**REQUESTS:**
a: In the Julia v1.12 runtime post, list every distinct number that appears in the failed test report.
b: Extend the Julia v1.12 runtime thread, picking up right after its last sentence.

**GIVEN PASSAGE:**
Worse runtimes in Julia v1.12

The runtimes are getting worse in Julia v1.12.

I have a couple of tests in GeoStatsFunctions.jl that are now failing:

CompositeVariogram: Test Failed at /home/runner/work/GeoStatsFunctions.jl/GeoStatsFunctions.jl/test/theoretical/composite.jl:102
  Expression: #= /home/runner/work/GeoStatsFunctions.jl/GeoStatsFunctions.jl/test/theoretical/composite.jl:102 =# @elapsed(sill(γ)) < 1.0e-5
   Evaluated: 0.007924943 < 1.0e-5

The @elapsed test is placed after a warmup call, so it is not measuring compilation:

I don’t know what else I can do to preserve the performance of packages I’ve written a long time ago. I believe all of them contain idiomatic Julia code, follow best practices, etc.

2 Likes

I don’t think it’s true that the runtimes are getting worse in 1.12. The compiler is generally getting better over time, with better inference and more optimisations.

**Data items:**
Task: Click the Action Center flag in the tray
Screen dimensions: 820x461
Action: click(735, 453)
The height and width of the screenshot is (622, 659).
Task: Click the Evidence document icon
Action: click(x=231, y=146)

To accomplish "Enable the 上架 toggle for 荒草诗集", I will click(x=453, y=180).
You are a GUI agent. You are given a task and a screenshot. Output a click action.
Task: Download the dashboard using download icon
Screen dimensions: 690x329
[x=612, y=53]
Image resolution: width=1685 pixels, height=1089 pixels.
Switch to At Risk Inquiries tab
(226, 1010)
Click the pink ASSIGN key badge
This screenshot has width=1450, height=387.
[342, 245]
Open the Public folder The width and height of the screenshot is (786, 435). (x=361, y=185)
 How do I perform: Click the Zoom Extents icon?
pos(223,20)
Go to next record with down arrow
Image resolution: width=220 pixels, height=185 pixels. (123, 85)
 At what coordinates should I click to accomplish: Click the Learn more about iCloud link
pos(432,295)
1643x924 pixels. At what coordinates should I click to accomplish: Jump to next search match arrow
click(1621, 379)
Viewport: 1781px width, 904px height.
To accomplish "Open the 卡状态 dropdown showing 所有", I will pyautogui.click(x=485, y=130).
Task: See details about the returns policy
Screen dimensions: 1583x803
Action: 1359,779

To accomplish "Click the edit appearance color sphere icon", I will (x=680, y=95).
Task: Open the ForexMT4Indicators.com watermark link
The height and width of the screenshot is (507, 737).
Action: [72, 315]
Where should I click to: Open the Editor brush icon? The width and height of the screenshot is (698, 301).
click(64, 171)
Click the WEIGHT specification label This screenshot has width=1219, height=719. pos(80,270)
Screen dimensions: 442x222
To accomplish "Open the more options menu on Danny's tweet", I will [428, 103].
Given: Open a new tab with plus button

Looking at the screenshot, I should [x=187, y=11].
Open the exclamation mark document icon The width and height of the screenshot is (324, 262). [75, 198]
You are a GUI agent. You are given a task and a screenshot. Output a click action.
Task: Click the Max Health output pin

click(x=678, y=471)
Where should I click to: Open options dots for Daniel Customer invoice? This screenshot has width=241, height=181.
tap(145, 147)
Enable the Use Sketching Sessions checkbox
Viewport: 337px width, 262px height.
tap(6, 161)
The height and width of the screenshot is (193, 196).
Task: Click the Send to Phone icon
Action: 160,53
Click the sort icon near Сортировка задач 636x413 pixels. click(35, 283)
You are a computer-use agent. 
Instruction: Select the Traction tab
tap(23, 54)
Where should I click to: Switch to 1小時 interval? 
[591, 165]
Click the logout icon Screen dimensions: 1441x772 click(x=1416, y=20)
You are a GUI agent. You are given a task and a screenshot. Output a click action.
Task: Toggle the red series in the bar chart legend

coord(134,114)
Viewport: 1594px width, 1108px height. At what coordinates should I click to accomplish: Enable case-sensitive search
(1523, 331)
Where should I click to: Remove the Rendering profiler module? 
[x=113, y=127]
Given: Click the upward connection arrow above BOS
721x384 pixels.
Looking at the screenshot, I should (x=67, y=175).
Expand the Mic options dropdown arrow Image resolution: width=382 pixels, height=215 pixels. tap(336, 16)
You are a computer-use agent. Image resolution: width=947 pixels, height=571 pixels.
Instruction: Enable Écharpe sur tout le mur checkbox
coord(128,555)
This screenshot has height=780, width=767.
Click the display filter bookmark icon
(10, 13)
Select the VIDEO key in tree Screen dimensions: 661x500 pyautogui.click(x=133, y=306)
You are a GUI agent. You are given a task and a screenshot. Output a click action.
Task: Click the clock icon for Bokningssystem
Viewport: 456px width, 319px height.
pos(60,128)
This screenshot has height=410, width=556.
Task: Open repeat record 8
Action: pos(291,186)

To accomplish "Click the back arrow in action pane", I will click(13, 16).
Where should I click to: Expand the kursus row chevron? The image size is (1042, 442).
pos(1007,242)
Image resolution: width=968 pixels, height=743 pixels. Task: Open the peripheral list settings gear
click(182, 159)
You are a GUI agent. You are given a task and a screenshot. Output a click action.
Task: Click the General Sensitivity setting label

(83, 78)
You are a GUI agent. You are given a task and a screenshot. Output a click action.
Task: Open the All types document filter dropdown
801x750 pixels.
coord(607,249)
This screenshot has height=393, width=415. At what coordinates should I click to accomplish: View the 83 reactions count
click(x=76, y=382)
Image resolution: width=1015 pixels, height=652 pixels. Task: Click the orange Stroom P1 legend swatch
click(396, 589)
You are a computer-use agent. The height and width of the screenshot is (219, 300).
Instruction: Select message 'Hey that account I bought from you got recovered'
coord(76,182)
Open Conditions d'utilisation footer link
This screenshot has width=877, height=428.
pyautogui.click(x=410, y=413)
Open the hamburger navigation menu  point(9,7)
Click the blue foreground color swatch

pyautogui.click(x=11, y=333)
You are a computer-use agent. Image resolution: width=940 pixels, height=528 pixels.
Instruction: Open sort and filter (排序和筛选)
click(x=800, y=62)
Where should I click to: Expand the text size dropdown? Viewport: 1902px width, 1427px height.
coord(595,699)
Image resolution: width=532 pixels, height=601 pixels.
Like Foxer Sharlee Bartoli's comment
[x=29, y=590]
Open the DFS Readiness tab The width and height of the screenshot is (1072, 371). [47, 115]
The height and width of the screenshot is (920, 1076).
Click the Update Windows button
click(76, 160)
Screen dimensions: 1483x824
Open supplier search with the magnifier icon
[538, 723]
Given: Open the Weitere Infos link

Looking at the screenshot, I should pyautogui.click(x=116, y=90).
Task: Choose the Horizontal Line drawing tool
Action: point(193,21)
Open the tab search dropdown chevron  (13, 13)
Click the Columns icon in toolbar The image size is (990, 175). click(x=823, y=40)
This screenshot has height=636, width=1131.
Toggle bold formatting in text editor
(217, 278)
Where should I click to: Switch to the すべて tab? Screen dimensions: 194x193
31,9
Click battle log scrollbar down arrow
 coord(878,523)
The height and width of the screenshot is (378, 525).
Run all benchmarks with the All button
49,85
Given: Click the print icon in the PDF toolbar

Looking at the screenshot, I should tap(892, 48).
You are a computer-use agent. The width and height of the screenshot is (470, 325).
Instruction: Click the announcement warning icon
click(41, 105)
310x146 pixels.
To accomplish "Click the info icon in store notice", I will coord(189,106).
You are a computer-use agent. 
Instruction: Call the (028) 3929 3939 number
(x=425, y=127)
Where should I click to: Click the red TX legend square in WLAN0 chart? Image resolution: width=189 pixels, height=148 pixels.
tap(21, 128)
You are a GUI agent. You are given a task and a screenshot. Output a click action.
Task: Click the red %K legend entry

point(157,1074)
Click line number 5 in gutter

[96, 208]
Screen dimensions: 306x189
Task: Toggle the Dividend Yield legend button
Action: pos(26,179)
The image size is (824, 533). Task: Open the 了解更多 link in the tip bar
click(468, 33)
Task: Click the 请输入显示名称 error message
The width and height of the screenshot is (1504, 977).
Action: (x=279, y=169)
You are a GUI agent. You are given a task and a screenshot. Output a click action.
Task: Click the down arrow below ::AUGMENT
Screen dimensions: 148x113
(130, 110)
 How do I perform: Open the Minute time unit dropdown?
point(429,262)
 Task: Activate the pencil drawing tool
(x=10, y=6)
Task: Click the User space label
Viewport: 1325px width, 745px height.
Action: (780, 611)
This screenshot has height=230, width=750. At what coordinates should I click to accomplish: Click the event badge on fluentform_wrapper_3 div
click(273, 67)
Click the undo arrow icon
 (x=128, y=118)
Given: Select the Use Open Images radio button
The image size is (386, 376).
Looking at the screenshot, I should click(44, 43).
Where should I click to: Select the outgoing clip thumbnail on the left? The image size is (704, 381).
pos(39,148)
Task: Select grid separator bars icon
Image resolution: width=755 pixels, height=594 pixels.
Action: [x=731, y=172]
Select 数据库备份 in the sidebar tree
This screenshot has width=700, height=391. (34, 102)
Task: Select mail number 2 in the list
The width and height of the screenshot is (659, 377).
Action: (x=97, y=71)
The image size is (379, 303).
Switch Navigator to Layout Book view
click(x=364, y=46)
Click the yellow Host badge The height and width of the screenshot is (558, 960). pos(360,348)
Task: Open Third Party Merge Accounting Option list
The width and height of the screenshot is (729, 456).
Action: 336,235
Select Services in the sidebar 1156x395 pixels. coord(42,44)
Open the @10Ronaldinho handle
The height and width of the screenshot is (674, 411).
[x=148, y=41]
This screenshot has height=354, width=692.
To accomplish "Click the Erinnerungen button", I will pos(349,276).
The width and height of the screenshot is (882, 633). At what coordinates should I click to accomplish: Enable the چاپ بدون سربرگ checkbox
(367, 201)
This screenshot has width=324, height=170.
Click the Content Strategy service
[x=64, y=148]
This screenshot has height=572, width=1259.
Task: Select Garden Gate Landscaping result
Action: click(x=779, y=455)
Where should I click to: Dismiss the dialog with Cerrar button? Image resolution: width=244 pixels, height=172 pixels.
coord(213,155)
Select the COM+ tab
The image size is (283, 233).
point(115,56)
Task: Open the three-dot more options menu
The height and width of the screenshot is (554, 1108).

**ANSWERS FOR THE EXERCISE:**
a: 102, 0.007924943, 1.0e-5

b:
Performance regressions hit every language, although Julia is uniquely vulnerable to performance regressions among high-performance languages due to how Julia, by design, seamlessly mixes slow, dynamic code with fast statically inferred code. That makes it easy for the latter to slip into the former category undetected.

However, every release has some performance regressions which may be due to either small compiler details, or some changes in Base. It’s almost certainly one of these.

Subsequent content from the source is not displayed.